Rompimento em adutora: engenheiros são aguardados para explicarem obra em terreno
Intervenções teriam afetado tubulação da Cedae
Rio de Janeiro|Do R7

Os dois engenheiros responsáveis pela obra que supostamente contribuiu para o rompimento de uma adutora na terça-feira (30) são aguardados para prestar depoimento na Delegacia de Campo Grande (35ª DP), nesta segunda-feira (5). O acidente deixou uma criança morta, mais de 15 feridos e destruiu completamente 13 casas, além de abalar outras 35.
De acordo com a polícia, os engenheiros devem levar documentos que mostrem exatamente quais plantas foram desenhadas por eles. Ainda há dúvidas em relação à indicação da tubulação da adutora nos desenhos.
A Cedae cadastrou 86 famílias que foram afetadas pelo estouro da tubulação.
Vítimas vão às compras
Alguns moradores que perderam casas ou eletrodomésticos na tragédia foram às compras na sexta-feira (2), segundo a Cedae. Cerca de 20 famílias estiveram em uma loja da rede Casas Bahia, no West Shopping, em Campo Grande, onde compraram sofás, televisões, geladeiras e utensílios.

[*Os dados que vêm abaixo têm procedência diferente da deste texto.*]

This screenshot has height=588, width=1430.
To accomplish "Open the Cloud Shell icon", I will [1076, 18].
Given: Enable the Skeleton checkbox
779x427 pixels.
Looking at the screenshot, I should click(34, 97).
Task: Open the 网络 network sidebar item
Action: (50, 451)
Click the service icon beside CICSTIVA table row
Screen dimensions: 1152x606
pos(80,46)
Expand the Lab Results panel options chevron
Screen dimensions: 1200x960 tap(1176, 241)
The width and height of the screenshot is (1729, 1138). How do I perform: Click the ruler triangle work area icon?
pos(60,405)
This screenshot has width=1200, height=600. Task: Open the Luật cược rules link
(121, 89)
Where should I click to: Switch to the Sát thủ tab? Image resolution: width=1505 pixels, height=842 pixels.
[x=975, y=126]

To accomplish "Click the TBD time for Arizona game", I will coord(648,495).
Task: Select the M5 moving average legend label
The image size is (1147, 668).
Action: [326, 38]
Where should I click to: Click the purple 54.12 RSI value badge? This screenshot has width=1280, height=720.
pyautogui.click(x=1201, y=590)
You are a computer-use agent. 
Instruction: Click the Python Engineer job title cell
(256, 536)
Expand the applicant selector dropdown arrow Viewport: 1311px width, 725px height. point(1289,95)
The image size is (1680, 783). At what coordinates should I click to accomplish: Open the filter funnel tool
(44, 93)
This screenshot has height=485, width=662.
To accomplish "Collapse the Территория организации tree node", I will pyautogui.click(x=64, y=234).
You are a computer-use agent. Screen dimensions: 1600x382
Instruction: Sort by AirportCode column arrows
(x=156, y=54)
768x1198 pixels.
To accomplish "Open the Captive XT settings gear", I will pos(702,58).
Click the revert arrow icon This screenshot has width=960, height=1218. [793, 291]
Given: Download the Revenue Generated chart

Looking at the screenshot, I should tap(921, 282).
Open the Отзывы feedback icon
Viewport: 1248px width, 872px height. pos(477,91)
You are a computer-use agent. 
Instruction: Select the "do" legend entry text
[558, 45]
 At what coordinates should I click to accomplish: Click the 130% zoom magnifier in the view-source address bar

A conta foi paga pela companhia, como primeira forma de ressarcimento pelos danos provocados.
Família de vítima quer indenização
Os pais da menina Isabela Severo dos Santos, de três anos, se reuniram também na sexta com um representante da Cedae para tratar do ressarcimento financeiro à família, que teve a casa destruída.
A Defensoria Pública do Estado do Rio de Janeiro promoveu o encontro entre as partes, a fim de agilizar um acordo extrajudicial. A expectativa é de que no começo da próxima semana os parentes de Isabela já recebam a indenização, como prevê a defensora pública Alessandra Bentes.
— Estamos acompanhando a família da Isabela e negociando um acordo com a Cedae. Houve uma primeira conversa, temos uma sinalização dos valores, que são sigilosos, mas a família ainda está avaliando.